BOXING trainer Henry Wharton has said that it was a difficult decision to close his gym, but stressed that the health and safety of his fighters was of far greater importance.

The coronavirus pandemic has seen almost all public gatherings be prevented, with Henry’s Gym in Acomb just one of many sporting clubs to have been affected.

Wharton, a former three-time world title challenger during his boxing career, had several fighters scheduled to box within the next couple of months.

2-0 super welterweight and George Davey and debutant heavyweight Mitchell Barton were both due to feature on the undercard to WBA and IBF super lightweight world champion Josh Taylor’s fight against Apinun Khongsong at the SSE Hydro in Glasgow on May 2.

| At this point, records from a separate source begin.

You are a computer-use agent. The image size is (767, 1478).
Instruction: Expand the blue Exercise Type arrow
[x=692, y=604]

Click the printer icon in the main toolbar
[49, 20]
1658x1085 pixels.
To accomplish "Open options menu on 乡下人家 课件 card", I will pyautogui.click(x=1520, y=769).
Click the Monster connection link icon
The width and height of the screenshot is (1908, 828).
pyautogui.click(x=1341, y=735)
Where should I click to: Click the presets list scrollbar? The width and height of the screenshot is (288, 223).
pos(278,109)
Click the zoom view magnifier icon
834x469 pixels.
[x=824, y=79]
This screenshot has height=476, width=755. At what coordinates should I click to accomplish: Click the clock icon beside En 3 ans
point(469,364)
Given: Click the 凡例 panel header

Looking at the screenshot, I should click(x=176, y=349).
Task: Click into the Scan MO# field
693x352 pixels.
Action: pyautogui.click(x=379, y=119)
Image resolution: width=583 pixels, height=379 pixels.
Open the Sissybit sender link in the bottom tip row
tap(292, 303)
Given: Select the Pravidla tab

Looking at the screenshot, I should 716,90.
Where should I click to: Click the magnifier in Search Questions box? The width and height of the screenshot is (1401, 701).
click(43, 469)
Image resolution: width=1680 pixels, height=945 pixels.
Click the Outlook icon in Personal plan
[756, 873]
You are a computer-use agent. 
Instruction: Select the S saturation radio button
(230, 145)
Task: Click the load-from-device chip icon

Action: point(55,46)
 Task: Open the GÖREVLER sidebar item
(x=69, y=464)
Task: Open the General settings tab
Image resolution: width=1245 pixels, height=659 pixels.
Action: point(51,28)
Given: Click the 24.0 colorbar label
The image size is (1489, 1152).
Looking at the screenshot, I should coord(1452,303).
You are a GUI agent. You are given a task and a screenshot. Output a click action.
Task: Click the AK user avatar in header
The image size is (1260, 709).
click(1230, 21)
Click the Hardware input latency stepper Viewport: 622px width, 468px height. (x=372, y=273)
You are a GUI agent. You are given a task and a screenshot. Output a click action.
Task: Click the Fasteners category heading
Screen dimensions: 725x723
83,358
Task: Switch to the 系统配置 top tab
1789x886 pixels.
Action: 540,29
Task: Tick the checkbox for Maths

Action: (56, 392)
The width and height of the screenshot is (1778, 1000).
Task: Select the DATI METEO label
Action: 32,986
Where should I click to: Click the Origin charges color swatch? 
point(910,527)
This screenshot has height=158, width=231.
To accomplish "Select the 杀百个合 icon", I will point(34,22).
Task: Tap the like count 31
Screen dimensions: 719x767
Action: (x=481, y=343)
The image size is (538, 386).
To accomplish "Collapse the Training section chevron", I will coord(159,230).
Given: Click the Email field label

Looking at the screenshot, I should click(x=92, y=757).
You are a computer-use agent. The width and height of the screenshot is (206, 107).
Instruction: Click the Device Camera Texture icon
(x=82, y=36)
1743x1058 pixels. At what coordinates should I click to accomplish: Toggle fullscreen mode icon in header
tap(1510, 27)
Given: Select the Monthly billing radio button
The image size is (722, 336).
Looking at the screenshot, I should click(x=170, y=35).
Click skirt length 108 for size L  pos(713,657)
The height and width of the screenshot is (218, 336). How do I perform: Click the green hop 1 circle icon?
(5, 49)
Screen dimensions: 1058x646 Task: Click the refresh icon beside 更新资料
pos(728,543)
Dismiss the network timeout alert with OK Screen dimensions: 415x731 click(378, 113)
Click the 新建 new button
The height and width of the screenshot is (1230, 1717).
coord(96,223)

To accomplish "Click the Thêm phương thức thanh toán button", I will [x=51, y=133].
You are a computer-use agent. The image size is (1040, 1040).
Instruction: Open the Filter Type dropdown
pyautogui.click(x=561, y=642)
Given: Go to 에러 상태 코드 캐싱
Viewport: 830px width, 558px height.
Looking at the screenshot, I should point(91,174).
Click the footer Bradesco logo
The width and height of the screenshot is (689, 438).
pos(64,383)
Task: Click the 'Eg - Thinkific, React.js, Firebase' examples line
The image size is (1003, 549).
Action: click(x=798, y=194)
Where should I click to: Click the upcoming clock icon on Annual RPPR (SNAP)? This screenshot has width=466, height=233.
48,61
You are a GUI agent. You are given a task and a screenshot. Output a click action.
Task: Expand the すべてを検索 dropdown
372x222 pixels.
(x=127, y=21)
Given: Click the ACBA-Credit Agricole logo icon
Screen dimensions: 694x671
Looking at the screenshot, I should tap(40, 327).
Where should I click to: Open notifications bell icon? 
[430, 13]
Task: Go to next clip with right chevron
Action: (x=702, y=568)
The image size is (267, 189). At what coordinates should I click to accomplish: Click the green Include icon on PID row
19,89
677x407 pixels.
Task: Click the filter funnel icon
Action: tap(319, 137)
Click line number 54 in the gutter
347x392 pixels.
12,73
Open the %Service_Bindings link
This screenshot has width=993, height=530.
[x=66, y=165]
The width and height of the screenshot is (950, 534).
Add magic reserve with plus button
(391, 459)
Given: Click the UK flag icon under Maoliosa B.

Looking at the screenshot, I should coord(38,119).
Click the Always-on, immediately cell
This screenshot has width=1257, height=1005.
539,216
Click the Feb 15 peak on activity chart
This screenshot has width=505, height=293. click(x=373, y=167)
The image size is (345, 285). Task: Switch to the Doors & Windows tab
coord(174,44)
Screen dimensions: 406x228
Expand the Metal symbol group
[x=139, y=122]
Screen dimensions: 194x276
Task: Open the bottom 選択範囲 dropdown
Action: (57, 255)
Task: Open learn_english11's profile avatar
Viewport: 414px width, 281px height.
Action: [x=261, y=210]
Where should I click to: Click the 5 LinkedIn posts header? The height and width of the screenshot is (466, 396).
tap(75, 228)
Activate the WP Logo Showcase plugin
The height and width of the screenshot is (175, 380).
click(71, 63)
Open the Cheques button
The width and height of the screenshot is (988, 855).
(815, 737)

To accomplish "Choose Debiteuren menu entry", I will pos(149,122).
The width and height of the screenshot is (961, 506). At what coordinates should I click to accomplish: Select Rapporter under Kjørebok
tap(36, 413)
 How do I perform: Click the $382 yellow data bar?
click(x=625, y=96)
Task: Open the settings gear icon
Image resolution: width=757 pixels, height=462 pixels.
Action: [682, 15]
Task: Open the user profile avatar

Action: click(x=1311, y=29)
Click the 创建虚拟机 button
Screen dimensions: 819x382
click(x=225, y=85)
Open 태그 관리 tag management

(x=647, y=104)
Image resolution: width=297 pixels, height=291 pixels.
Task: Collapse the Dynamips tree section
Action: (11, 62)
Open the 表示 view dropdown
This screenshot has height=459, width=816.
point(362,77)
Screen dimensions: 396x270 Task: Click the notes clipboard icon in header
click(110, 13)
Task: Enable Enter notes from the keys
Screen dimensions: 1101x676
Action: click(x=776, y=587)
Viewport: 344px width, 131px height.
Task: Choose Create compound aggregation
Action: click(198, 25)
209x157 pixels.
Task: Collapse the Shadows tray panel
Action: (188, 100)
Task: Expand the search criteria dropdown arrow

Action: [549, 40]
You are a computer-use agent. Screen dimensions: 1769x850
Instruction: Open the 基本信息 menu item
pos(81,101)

The show, which was to be broadcasted on BT Sport, was pulled by Davey and Barton's promoter Frank Warren.

Also, the upcoming contests of several amateur fighters trained by Wharton were cancelled too.

And while disappointed that his fighters will have their returns to the ring delayed, Wharton was fully understanding of the decision.

“This situation has affected everybody really and it’s something that needs to be taken seriously,” he said.

“We’ve taken the decision to close our doors, so the gym is closed, because we don’t want to put the people coming in into any danger.

“Up until the decision was made, we kept sanitising our hands and we’d followed all of the guidance and taken all of the appropriate measures.

“It was a difficult decision to make.

"We had amateur boxers lined up in our gym ready to box in championships and box cups too.

“So we were stuck between a rock and a hard place because we were thinking ‘We’ve still got to prepare them for their fights and they’ve still got to make weight’.

“But the decision was taken out of our hands with the concerns that we had from what has been happening around the world.

“Because of all of that, boxing has to come second.

“The health and safety of all of our boxers and everybody that comes to our gym has to come first.

“Everything surrounding the boxers is coming second to their safety at this moment in time.

“We know that we’ve got to be very, very cautious about what the boxers can and can’t do because of the coronavirus.

"They’ve got to keep clean and vigilant and so on.”

On cancellation of the fights for his professionals Davey and Barton, Wharton added: “It’s a real shame for those lads.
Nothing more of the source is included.